Protein speck pinpointed in respiratory disease inflammation

Professor Phil Hansbro

Sinister specks of a molecule known as ASC are escaping from cells then coursing through the body to exacerbate the biological inflammatory response in major airway diseases such as asthma and emphysema.

Professor Phil Hansbro

Sinister specks of a molecule known as ASC are escaping from cells then coursing through the body to exacerbate the biological inflammatory response in major airway diseases such as asthma and emphysema.

That is the ground-breaking discovery, just published in the international journal Nature Immunology, resulting from a collaboration between University of Newcastle respiratory researchers Professor Phil Hansbro, Bernadette Jones and Dr Andrew Jarnicki along with a team from the University of Bonn in Germany.

In shedding new light on an immunological factor known as the inflammasome, it potentially takes researchers closer to being able to inhibit inflammatory conditions at their genesis.

“Inflammasomes are a recently discovered complex of proteins that form once a cell is exposed to a pathogen such as a virus or bacterial infection. They trigger the release of a load of inflammatory proteins,” Professor Hansbro said. “They are normally beneficial in response to infection but can become abnormally activated and may lead to chronic respiratory diseases.

“Previously it was thought that an inflammasome was confined to a single cell and that each cell needed to be activated independently [by the pathogen] but this study shows for the first time that there is a broader release of the ASC protein.

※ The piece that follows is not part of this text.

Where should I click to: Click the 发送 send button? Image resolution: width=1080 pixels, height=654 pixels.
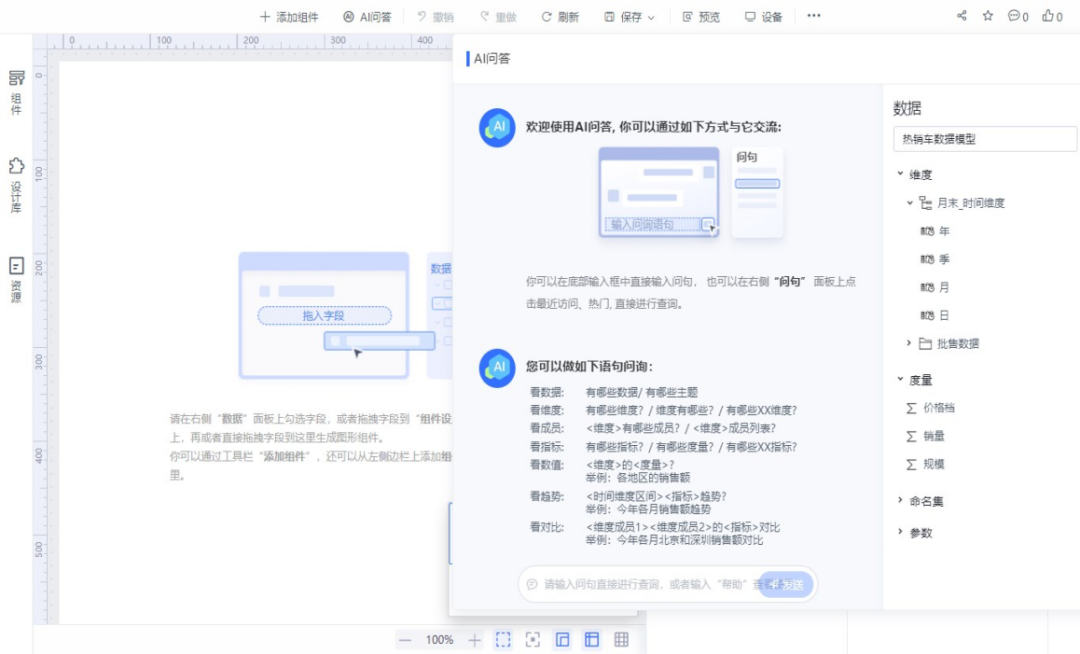click(788, 584)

“The ASC specks escape, they travel around the body and induce inflammasomes in the new host cells. In other words, it takes just a few cells for ASC specks to activate lots of other cells.”

Professor Hansbro says the process occurs during the body’s initial “non-specific” immune response to pathogenic challenges, often preventing further infection by destroying the bacteria and viruses before they reproduce. However the specks retain their ability to trigger inflammation even after the demise of the original cell.

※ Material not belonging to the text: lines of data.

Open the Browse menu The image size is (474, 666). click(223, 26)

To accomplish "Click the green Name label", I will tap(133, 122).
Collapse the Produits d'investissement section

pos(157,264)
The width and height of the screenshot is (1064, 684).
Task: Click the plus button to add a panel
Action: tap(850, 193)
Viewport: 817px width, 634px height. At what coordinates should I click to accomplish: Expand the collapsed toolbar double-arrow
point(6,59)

“Humans suffer a lot of inflammatory diseases – asthma, emphysema, arthritis, pneumonia and so on – and we’re now thinking that we may have an overactive baseline inflammatory response,” Professor Hansbro added. “Because it’s active all the time, it drives this continual cycle of inflammation … it becomes exaggerated and uncontrollable, which could underpin why we get asthma attacks or COPD exacerbations for example.

“If we can develop inhibitors to this process we might be able to restore the perpetual inflammatory response to normal. People can still respond to infections but won’t develop an inflammatory disease.”

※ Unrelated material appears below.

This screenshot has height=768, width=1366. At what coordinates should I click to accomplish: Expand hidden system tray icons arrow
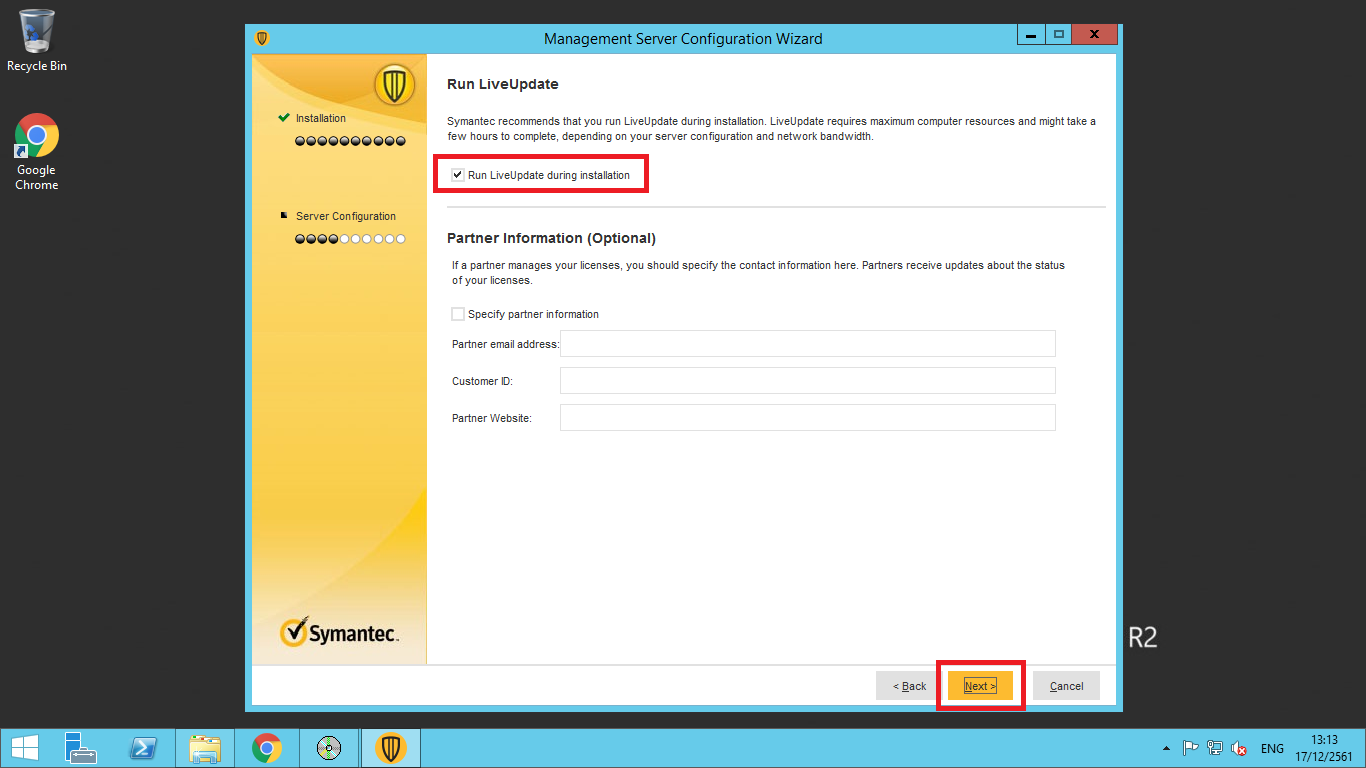1166,748
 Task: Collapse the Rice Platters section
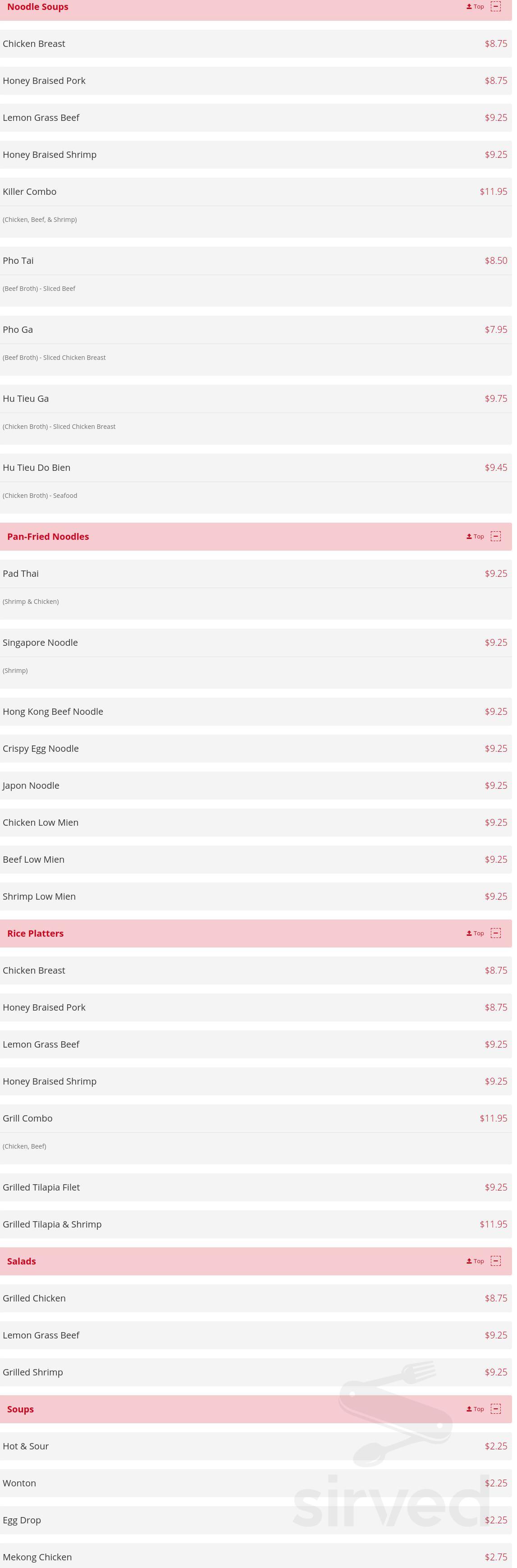click(496, 933)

The finding is set to spur the development of drugs that will either target the ASC specks themselves or the initial inflammasome source.

* Professor Phil Hansbro is chair of Microbiology in the School of Biomedical Sciences & Pharmacy at the University of Newcastle, Associate Director of the Priority Research Centre for Asthma and Respiratory Disease, and Leader of the Asthma and Airways Research Group in HMRI’s VIVA Program. HMRI is a partnership between the University of Newcastle, Hunter New England Health and the community.